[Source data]

◇ ◇ ◇ ◇ ◇

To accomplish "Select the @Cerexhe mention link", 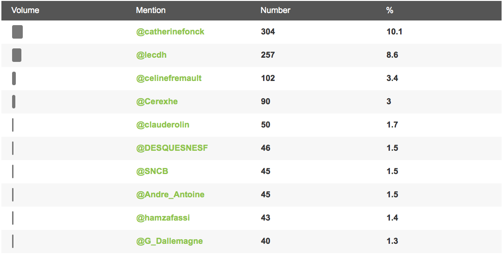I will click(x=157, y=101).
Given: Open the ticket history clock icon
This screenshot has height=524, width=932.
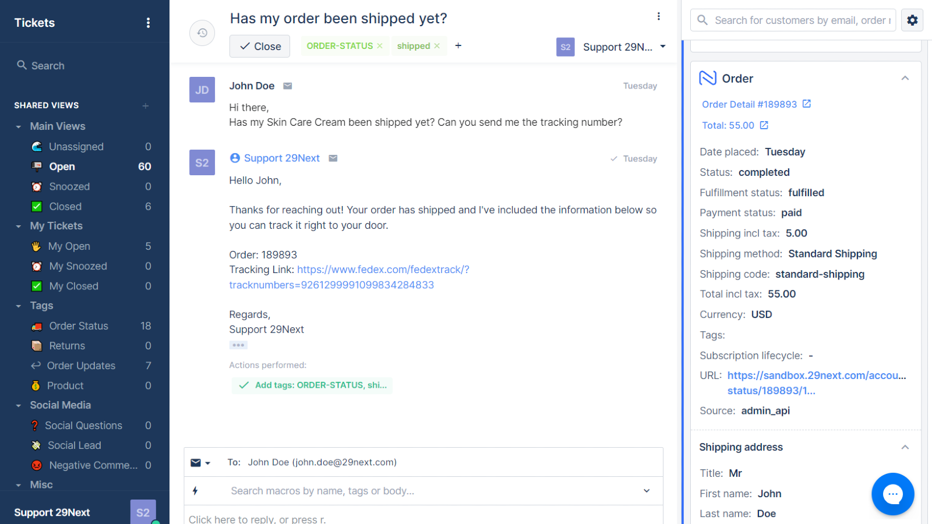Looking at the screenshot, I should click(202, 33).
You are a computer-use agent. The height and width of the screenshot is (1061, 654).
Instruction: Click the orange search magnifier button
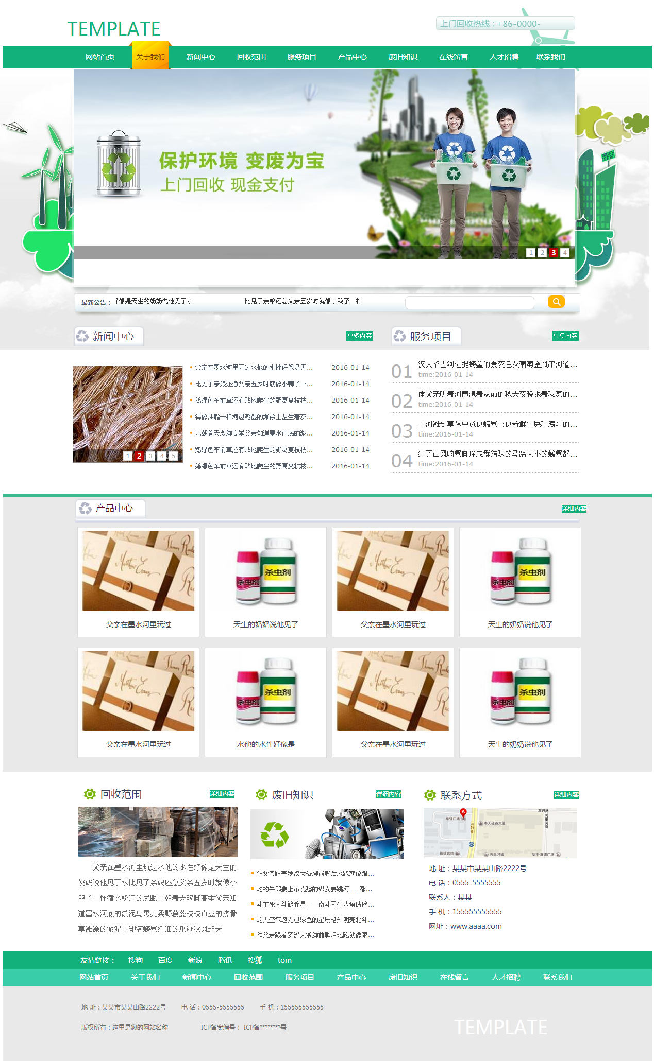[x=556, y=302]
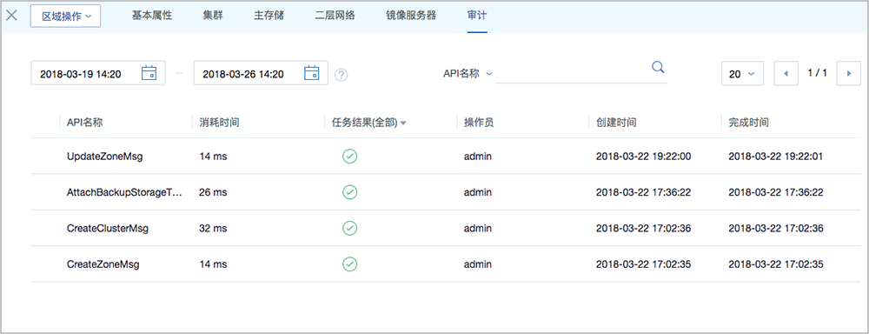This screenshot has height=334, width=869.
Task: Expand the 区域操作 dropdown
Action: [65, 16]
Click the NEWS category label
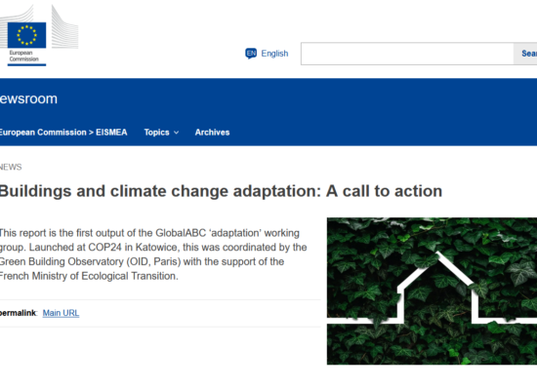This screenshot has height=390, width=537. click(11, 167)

◇ ◇ ◇ ◇ ◇

Copy the items word for word, starting at the line that contains "You are a computer-use" and going through to the end of the items. Leave the pictures out.

Response to the task:
You are a computer-use agent. The height and width of the screenshot is (1061, 654).
Instruction: Click the orange search magnifier button
[x=556, y=302]
This screenshot has height=334, width=869.
Task: Expand the 区域操作 dropdown
Action: [65, 16]
Click the NEWS category label
This screenshot has height=390, width=537. click(11, 167)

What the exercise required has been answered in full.